> [OBJECTIVE]: Convert the stretch of rows from the line containing "Click the Print icon in toolbar" through the line containing "click(x=125, y=586)" into a Markdown table with the columns No. and Line. Give each line its own number and skip blank lines.

Items from a data source
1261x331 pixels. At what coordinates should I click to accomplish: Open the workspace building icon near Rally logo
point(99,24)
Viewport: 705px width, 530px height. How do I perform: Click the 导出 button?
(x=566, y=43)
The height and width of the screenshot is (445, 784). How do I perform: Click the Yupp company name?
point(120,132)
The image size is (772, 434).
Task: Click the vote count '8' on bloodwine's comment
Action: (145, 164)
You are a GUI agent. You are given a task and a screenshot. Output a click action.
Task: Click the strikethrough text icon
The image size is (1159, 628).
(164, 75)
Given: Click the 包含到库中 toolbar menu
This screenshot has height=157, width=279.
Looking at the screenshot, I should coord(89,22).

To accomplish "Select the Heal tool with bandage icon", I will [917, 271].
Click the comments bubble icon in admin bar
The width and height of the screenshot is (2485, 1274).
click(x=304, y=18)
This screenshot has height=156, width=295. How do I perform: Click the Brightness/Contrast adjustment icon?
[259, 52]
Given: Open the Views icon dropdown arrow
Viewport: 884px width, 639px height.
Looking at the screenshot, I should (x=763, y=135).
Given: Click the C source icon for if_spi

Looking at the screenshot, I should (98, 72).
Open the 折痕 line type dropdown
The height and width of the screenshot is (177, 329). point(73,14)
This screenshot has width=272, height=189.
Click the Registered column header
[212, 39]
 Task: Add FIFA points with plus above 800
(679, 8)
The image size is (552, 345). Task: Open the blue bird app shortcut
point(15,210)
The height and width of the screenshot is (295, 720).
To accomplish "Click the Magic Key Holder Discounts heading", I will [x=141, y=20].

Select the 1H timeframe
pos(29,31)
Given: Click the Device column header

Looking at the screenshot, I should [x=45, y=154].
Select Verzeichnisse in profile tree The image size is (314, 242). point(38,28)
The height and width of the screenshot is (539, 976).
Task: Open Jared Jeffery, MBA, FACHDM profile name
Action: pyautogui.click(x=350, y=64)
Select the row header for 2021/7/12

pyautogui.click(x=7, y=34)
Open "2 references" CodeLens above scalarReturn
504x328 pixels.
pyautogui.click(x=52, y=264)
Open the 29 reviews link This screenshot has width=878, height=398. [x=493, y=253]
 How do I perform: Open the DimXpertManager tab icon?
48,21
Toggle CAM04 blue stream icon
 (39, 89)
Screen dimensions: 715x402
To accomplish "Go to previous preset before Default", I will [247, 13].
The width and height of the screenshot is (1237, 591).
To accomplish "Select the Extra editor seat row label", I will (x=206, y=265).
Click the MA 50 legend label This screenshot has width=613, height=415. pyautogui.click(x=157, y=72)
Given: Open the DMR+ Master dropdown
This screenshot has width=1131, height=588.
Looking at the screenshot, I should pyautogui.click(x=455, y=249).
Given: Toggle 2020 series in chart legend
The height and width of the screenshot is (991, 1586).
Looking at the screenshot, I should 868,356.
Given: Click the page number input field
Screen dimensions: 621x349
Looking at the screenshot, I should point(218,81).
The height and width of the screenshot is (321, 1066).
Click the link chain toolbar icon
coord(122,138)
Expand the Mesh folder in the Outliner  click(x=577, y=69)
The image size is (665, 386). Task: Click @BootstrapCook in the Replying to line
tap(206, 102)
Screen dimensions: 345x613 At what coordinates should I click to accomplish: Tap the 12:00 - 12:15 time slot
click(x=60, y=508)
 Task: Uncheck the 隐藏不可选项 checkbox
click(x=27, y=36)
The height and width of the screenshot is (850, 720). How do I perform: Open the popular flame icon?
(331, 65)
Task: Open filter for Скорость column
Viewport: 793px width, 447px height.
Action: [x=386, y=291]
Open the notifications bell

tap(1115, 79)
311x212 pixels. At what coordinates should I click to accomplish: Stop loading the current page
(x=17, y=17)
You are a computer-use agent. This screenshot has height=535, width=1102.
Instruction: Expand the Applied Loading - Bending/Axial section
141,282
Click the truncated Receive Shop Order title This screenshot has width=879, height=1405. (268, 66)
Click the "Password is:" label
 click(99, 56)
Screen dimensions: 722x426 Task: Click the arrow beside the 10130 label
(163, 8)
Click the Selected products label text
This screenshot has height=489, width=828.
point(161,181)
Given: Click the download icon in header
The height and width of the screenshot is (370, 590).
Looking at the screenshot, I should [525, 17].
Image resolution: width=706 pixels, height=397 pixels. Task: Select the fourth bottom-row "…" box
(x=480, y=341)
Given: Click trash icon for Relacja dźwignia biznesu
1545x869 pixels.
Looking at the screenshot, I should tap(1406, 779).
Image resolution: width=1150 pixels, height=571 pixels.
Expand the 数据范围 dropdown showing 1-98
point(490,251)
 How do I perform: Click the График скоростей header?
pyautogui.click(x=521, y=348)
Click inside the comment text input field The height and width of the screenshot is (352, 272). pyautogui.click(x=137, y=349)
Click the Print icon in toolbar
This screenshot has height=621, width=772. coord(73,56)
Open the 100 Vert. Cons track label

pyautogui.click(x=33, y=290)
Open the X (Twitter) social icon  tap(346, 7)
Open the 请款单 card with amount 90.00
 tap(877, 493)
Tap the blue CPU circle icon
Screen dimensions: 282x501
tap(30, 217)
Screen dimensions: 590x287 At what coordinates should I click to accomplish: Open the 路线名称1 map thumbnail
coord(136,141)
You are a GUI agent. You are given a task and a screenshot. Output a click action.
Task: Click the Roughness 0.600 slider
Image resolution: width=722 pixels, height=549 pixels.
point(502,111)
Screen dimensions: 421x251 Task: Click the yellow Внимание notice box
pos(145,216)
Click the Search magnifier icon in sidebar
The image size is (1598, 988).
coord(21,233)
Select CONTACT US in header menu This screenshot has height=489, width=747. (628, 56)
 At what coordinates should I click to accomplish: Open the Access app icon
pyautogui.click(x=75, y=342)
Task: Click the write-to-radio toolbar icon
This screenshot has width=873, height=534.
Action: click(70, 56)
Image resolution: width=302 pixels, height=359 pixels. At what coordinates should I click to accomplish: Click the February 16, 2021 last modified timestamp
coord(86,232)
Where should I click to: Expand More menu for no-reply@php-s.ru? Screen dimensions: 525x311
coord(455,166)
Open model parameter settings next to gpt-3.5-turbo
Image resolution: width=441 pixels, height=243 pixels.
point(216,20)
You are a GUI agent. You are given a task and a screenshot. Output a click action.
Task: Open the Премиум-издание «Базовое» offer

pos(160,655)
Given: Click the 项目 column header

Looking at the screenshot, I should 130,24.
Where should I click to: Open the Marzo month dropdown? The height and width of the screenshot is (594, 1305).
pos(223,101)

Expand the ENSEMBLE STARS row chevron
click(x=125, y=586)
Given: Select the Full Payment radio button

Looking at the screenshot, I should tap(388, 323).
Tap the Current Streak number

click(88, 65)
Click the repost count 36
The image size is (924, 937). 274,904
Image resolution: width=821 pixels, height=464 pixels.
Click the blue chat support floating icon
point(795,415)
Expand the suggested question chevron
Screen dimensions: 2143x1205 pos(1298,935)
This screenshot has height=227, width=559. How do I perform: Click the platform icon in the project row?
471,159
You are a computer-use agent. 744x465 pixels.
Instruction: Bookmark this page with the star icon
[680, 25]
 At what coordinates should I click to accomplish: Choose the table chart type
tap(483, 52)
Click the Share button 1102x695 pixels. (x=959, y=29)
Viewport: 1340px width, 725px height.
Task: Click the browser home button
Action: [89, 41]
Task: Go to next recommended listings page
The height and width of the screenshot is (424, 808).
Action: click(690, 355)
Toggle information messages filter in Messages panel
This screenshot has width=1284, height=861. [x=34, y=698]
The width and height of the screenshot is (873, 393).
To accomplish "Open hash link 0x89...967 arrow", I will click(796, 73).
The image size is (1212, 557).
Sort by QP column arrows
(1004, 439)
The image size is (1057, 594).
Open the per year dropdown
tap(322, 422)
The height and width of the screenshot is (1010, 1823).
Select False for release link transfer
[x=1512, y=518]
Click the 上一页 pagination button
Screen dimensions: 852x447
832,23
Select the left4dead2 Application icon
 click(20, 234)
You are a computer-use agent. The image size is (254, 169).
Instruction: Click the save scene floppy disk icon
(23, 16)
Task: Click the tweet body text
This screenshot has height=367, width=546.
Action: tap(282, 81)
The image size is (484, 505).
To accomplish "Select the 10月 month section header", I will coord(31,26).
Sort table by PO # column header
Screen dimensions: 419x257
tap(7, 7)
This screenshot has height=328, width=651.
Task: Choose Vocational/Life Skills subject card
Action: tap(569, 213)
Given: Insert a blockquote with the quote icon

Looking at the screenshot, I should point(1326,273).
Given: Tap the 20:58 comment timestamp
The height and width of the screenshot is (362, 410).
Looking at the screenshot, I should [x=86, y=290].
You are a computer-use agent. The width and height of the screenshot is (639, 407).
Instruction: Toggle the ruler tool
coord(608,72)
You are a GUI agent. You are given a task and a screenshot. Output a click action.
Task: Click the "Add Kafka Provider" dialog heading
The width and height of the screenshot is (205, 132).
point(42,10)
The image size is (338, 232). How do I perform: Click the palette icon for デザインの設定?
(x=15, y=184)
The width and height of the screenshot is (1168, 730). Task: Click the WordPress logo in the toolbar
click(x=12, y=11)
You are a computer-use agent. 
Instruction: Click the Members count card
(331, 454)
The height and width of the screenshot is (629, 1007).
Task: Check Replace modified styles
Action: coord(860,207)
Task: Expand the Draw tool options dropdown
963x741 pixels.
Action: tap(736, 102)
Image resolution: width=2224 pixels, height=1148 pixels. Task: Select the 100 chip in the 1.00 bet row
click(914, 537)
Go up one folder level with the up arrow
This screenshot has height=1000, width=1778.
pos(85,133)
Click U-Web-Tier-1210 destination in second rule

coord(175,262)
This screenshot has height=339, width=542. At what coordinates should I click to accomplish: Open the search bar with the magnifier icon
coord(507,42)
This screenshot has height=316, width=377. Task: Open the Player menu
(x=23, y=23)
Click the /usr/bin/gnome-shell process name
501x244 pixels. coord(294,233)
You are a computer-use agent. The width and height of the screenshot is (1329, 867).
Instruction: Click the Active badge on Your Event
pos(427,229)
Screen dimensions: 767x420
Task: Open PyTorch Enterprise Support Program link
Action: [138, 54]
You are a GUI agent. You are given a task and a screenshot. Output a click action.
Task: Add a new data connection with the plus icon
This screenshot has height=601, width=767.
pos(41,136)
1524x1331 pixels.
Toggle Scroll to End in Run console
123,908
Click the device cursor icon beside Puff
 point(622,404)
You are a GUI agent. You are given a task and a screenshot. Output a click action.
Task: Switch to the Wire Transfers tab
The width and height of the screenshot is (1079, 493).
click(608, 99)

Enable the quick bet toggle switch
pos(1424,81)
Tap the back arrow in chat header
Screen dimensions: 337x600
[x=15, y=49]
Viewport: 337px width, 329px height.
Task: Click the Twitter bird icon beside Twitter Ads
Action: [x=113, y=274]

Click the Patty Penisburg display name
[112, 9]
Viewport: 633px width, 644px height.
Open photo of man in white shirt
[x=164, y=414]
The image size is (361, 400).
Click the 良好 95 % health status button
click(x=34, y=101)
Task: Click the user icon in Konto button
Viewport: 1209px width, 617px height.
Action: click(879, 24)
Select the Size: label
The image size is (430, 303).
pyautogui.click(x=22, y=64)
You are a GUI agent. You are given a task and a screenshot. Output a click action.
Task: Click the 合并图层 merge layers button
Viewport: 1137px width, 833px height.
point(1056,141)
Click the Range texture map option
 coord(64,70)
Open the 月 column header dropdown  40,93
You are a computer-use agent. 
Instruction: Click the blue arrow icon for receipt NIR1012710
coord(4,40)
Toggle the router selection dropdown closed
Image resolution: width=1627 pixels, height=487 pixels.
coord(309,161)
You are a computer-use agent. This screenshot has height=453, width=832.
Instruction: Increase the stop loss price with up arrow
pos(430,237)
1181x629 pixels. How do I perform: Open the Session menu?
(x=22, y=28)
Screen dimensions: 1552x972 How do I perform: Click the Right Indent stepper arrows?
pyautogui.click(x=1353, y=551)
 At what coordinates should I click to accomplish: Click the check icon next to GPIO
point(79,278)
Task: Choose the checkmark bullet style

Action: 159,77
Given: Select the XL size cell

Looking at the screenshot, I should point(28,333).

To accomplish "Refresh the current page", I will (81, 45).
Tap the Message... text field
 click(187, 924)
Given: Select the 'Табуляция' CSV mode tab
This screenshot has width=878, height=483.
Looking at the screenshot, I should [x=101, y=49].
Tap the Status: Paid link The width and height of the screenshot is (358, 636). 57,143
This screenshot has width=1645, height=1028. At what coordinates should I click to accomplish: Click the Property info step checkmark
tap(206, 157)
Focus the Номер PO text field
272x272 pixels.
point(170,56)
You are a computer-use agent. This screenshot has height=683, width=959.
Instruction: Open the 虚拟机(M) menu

> [ANSWER TO THE PROBLEM]:
| No. | Line |
|---|---|
| 1 | Click the Print icon in toolbar |
| 2 | This screenshot has height=621, width=772. coord(73,56) |
| 3 | Open the 100 Vert. Cons track label |
| 4 | pyautogui.click(x=33, y=290) |
| 5 | Open the X (Twitter) social icon  tap(346, 7) |
| 6 | Open the 请款单 card with amount 90.00 |
| 7 |  tap(877, 493) |
| 8 | Tap the blue CPU circle icon |
| 9 | Screen dimensions: 282x501 |
| 10 | tap(30, 217) |
| 11 | Screen dimensions: 590x287 At what coordinates should I click to accomplish: Open the 路线名称1 map thumbnail |
| 12 | coord(136,141) |
| 13 | You are a GUI agent. You are given a task and a screenshot. Output a click action. |
| 14 | Task: Click the Roughness 0.600 slider |
| 15 | Image resolution: width=722 pixels, height=549 pixels. |
| 16 | point(502,111) |
| 17 | Screen dimensions: 421x251 Task: Click the yellow Внимание notice box |
| 18 | pos(145,216) |
| 19 | Click the Search magnifier icon in sidebar |
| 20 | The image size is (1598, 988). |
| 21 | coord(21,233) |
| 22 | Select CONTACT US in header menu This screenshot has height=489, width=747. (628, 56) |
| 23 |  At what coordinates should I click to accomplish: Open the Access app icon |
| 24 | pyautogui.click(x=75, y=342) |
| 25 | Task: Click the write-to-radio toolbar icon |
| 26 | This screenshot has width=873, height=534. |
| 27 | Action: click(70, 56) |
| 28 | Image resolution: width=302 pixels, height=359 pixels. At what coordinates should I click to accomplish: Click the February 16, 2021 last modified timestamp |
| 29 | coord(86,232) |
| 30 | Where should I click to: Expand More menu for no-reply@php-s.ru? Screen dimensions: 525x311 |
| 31 | coord(455,166) |
| 32 | Open model parameter settings next to gpt-3.5-turbo |
| 33 | Image resolution: width=441 pixels, height=243 pixels. |
| 34 | point(216,20) |
| 35 | You are a GUI agent. You are given a task and a screenshot. Output a click action. |
| 36 | Task: Open the Премиум-издание «Базовое» offer |
| 37 | pos(160,655) |
| 38 | Given: Click the 项目 column header |
| 39 | Looking at the screenshot, I should 130,24. |
| 40 | Where should I click to: Open the Marzo month dropdown? The height and width of the screenshot is (594, 1305). |
| 41 | pos(223,101) |
| 42 | Expand the ENSEMBLE STARS row chevron |
| 43 | click(x=125, y=586) |